++++ RECORD SET

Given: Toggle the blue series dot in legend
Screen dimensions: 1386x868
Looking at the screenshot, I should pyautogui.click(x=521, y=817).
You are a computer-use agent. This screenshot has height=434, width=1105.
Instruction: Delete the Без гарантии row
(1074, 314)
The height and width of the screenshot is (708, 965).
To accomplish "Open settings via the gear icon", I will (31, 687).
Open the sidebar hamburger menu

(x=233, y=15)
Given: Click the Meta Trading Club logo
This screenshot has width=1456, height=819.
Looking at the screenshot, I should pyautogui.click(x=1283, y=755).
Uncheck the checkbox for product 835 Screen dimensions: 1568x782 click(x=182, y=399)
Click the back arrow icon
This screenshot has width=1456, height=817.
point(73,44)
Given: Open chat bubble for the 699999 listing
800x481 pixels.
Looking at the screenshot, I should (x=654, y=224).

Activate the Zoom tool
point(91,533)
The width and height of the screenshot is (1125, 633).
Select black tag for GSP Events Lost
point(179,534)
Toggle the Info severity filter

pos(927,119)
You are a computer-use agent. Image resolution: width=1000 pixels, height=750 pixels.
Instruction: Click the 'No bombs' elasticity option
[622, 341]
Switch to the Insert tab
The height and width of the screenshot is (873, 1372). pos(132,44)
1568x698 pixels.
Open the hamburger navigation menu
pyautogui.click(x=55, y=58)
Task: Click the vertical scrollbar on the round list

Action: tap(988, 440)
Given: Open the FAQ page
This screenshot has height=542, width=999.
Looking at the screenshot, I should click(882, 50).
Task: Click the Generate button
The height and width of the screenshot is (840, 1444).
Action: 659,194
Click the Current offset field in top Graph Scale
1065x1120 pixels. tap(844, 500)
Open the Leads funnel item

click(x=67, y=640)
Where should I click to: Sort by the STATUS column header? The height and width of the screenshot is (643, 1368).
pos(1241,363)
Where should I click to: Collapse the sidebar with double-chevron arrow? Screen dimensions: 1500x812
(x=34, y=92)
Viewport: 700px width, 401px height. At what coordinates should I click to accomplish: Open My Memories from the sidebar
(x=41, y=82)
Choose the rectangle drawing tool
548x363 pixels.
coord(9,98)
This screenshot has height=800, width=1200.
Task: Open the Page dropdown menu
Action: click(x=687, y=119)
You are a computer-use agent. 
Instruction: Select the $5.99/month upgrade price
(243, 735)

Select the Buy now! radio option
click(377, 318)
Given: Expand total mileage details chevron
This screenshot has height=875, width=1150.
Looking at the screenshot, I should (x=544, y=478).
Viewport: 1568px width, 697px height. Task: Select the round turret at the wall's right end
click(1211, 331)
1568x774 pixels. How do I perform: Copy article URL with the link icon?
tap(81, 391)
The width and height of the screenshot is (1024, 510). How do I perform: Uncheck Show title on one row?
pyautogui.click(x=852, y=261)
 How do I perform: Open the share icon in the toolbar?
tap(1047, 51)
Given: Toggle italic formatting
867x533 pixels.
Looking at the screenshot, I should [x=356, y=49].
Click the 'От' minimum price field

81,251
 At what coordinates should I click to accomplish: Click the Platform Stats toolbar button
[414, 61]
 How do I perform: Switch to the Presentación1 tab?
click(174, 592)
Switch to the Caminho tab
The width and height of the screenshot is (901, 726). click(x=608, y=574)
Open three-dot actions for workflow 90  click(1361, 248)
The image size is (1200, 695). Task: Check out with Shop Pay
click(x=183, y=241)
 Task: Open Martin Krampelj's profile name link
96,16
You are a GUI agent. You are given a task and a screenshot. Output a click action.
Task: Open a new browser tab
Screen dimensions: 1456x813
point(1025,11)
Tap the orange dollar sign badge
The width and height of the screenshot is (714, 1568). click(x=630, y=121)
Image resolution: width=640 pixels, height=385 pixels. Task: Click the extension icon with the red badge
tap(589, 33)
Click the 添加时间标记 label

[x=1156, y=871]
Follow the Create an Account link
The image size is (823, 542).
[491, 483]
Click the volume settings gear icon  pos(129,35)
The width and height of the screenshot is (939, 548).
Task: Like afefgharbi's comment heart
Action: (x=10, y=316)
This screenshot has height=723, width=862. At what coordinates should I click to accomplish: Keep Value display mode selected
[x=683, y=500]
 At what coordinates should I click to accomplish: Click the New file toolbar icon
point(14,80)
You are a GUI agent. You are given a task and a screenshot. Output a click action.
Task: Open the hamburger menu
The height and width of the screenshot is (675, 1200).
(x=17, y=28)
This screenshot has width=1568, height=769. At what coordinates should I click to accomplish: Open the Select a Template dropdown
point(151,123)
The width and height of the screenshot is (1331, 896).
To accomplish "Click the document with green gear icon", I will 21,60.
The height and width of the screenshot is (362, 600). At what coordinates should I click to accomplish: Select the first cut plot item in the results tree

++++++++

Begin at the first line of the listing and stop after the line that contains "(1074, 314)". Reproduce those lines with "blue" swapped for "green", leaving everything else unchanged.

Given: Toggle the green series dot in legend
Screen dimensions: 1386x868
Looking at the screenshot, I should pyautogui.click(x=521, y=817).
You are a computer-use agent. This screenshot has height=434, width=1105.
Instruction: Delete the Без гарантии row
(1074, 314)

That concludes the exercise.